==== RAW DATA ====

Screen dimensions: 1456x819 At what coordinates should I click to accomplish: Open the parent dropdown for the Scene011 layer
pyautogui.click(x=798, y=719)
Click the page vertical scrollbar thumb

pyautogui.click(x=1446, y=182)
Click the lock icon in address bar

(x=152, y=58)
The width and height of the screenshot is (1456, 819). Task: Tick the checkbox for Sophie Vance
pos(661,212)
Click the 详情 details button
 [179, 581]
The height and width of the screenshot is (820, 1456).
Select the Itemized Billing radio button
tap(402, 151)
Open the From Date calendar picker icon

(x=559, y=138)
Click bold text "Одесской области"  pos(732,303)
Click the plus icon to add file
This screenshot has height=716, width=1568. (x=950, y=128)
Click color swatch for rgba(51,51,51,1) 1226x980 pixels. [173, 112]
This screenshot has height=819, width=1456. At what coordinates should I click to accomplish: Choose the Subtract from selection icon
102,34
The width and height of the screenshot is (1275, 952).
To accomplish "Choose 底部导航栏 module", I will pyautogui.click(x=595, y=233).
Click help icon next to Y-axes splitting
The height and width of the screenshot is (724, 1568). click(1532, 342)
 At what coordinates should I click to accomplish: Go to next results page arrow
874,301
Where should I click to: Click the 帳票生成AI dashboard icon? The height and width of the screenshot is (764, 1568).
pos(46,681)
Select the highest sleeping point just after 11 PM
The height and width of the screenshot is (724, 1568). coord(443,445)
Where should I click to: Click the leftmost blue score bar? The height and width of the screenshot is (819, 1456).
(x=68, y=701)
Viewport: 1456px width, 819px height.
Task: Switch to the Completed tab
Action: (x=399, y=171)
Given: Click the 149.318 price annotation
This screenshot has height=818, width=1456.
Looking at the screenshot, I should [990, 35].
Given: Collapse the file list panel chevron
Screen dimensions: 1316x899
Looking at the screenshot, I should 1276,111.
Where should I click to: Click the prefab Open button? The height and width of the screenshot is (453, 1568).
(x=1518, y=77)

====

PROBLEM TO WORK ON |
Wherever a line in the data above holds "Given", copy that line.

SOLUTION TO THIS PROBLEM |
Given: Click the 149.318 price annotation
Given: Collapse the file list panel chevron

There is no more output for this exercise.